This year the Cannabis Quality Conference & Expo is co-located with the Food Safety Consortium | October 1–3 | Schaumburg, ILCannabis Edibles Defined

Cannabis-derived edibles are food or beverage products that are made with cannabis or infused with cannabis extract—either consumed recreationally or to manage or alleviate health concerns. Cannabis extractions used in edibles include tetrahydrocannabinol (THC), which is psychoactive, and cannabidiol (CBD), which is not, as well as many derivatives when speaking of “whole plant” benefits. While there are a variety of edibles including gummies, candies, cookies, energy drinks, teas and chocolates, the defining characteristic of these products is that they are meant for human consumption. Public perception is that these products are held to the same safety and quality considerations as mainstream food and beverage products available in the market. With these expectations and lack of oversight, the responsibility falls on the manufacturer to meet those expectations and ensure a safe, consistent, quality edible product.

Safety and Quality Concerns

An unregulated industry at the federal level has resulted in a lack of consistency, predictability and safety in the edibles market. Frequently, it has been found that edibles don’t always produce the same experience from one consumption to the next, resulting from inconsistent appearance, taste, texture and potency. These variances pose a problem from a marketing perspective, as it impacts brand recognition, loyalty and returning customers. Similar to the food and beverage industry, foodborne illnesses, outbreaks, undeclared ingredients and inaccurate labeling provide further concern in an unregulated manufacturing environment. Specific safety issues of the cannabis industry include extraction processes, mold and bacteria growth, chemical exposure, pest and pesticide contamination, employee handling of products and the unintentional ingestion of cannabis edibles. With the high risks associated with this market, it is necessary for proactive growers, processors and dispensaries to adequately address quality and safety concerns that mitigate risk until the eventuality of regulatory oversight.

How ERP Can Help

Implementing an industry-specific ERP software solution that provides security and standardizes and automates business functions helps support cannabis manufacturers by providing the proper tools to track operations from seed-to-sale. With support for best practices and streamlined and documented processes, companies can incorporate safety and quality initiatives from cultivation to the sale of edible products and beyond. Utilizing the expertise of ERP vendors in the area of food safety management, edible manufacturers are provided with the same benefits that food and beverage companies have experienced for decades with ERP solutions. Cannabis ERP software allows your company to track all aspects of growing, manufacturing, packaging, distribution and sales—providing functionality that manages inventory, traceability, recipes and labeling to support quality initiatives.

■ ENTRIES SUPPLIED
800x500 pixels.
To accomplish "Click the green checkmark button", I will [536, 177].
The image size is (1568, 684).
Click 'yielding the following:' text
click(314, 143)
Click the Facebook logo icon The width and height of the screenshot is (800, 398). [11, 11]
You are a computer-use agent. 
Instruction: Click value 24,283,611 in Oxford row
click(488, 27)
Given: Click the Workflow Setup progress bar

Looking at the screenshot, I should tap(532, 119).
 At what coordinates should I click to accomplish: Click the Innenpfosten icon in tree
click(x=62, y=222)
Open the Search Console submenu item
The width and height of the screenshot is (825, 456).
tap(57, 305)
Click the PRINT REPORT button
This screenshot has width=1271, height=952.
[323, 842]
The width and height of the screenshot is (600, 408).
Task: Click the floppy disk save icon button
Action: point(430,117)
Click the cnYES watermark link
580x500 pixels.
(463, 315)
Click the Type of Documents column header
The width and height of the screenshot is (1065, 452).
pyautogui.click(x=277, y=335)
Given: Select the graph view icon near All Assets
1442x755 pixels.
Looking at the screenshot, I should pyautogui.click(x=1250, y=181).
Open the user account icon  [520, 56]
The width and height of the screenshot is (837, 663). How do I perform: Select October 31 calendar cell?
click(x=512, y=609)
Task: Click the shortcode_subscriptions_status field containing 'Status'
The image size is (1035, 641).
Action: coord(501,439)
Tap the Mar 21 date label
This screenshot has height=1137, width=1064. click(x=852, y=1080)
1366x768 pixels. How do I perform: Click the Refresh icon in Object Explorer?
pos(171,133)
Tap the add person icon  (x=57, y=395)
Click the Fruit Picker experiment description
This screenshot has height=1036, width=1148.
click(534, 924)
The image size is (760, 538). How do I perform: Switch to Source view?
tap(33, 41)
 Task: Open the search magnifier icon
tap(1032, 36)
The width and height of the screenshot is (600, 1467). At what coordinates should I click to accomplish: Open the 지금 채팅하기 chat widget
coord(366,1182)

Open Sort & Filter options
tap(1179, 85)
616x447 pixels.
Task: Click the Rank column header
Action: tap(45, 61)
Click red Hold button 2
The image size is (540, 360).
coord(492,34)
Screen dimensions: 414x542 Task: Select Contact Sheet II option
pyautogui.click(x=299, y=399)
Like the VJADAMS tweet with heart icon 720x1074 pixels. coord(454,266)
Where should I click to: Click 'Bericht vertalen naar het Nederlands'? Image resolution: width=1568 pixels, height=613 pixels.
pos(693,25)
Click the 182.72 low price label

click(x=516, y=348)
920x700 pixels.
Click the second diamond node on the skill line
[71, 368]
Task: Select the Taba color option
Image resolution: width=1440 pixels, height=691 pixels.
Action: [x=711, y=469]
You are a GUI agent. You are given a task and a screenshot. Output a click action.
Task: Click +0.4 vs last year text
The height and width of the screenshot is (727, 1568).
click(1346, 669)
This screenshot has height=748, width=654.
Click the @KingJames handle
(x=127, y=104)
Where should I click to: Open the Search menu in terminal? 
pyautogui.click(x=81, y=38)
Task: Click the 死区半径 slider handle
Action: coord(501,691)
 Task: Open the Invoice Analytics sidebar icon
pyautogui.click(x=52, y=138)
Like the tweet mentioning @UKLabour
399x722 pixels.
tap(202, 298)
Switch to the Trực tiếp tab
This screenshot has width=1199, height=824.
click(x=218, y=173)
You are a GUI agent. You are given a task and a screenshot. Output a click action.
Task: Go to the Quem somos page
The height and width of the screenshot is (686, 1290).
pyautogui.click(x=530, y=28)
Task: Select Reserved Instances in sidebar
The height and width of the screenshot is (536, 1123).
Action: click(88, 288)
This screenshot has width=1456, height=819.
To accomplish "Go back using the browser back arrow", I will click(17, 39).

■ COMPLETE THE FOLLOWING
1 – In the article on cannabis edibles, which cannabis extraction used in edibles is psychoactive?
2 – Decide whether each statement agrees with the article on cannabis edibles. Answer yes or no for each, and quote the words from the article that settle it.
(a) Federal regulation has made the edibles market consistent and predictable.
(b) Cannabidiol is not psychoactive.
(c) Variation in edibles affects brand loyalty.
3 – Continue the article on cannabis edibles from the end of its section on how ERP can help.

■ ANSWERS TO THE TASKS
1 – Tetrahydrocannabinol (THC).

2 –
(a) No: "An unregulated industry at the federal level has resulted in a lack of consistency, predictability and safety in the edibles market."
(b) Yes: "cannabidiol (CBD), which is not"
(c) Yes: "as it impacts brand recognition, loyalty and returning customers."

3 –
The following areas supported by ERP can lead cannabis edible manufacturers to succeed in the realm of food safety:

Inventory Control. ERP’s automatic recording and tracking of inventory attributes, including balances, expiration dates, plant tag ID’s, serial and lot numbers and end-to-end traceability, allows cannabis edible manufacturers to maintain appropriate raw material and product levels, reduce waste, evaluate inventory flow, facilitate rotation methods and avoid overproduction. It provides accurate ingredient and cost tracking throughout the greenhouse operations and supply chain by use of barcode scanning that links product information to batch tickets, shipping documents and labels. Maintaining real-time and integrated information facilitates the ability to locate items in the event of contamination or recall. This detailed level of continuous monitoring mitigates the risk of unsafe consumables entering the market.

Labeling. Accurate product labeling is essential for food safety in the cannabis edibles industry, and its importance cannot be understated. Proper labeling and transparency ensure that consumers are provided a consistent experience and also help to mitigate unintentional consumption of cannabis-infused products. Certain states have enacted labeling requirements to increase accountability and mitigate the misrepresentation of cannabis edibles on the label with unverified, misleading or inaccurate information. Employing an automated ERP system assists with label creation that includes nutrient analysis, ingredient and allergen statements, testing notification for bio-contaminants and pathogens and expiration dates to ensure quality—providing a faster and more efficient method for labeling. Accurate labeling is also an imperative component of product recall planning, as traceability and labeling history documented in ERP software helps to identify and locate items quickly in the event of a recall.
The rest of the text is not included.